|M.Sc Student||Ben-Yaacov Hilla|
|Subject||3D Object Description and Classification by Implicit|
|Department||Department of Electrical Engineering||Supervisors||Professor Emeritus David Malah|
|Dr. Meir Bar-Zohar|
|Full Thesis text|
Implicit polynomials (IP) are used for the representation of 2D curves and 3D surfaces specified by discrete data. We explore the description abilities of existing 3D implicit polynomials fitting algorithms, Gradient1, Min-Max and Min-Var, and suggest a modification for the Min-Max and Min-Var algorithms, so that they will be rotation invariant. We develop a set of 3D rotation invariants that are linear combinations of the IP coefficients, using a tensor representation of the IP, and two 3D quadratic rotation invariants using trigonometric identities. We explore the quaternion representation as an alternative method for rotation invariants derivation, in a similar way to the complex representation used in 2D. We describe the pre-processing stages required in order to improve the classification performance: locating the center of mass at the origin, scaling, mirroring and selecting 2D projections. We then present a 3D classification method which is based on the Multi Order and Fitting Errors Technique (MOFET) proposed earlier for 2D object classification. This classification approach is based on fitting several polynomials to the object surface, each having a different degree, and on their fitting errors. The advantage of this approach, is that it does not require the use of high computational registration (pose estimation) between the new object representation we would like to classify and the representations of different objects in the dictionary. Instead, it uses a rotation invariant features vector for classification.

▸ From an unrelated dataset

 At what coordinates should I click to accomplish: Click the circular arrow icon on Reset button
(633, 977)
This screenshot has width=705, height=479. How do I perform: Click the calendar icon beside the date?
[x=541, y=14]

The classification features we use are the 3D IP rotation invariants and fitting errors, as well as 2D IP rotation invariants and fitting errors, derived from the most informative 2D projections of the 3D objects, and 3D PCA eigenvalues. We demonstrate the classification results on both a rigid objects database and a faces database (acquired in a cooperative situation). Simulation results show that our method outperforms classification based on an IP fitting after pose estimation as well as the Shape Spectrum Descriptor (SSD) classification, which was adopted by the MPEG-7 standard.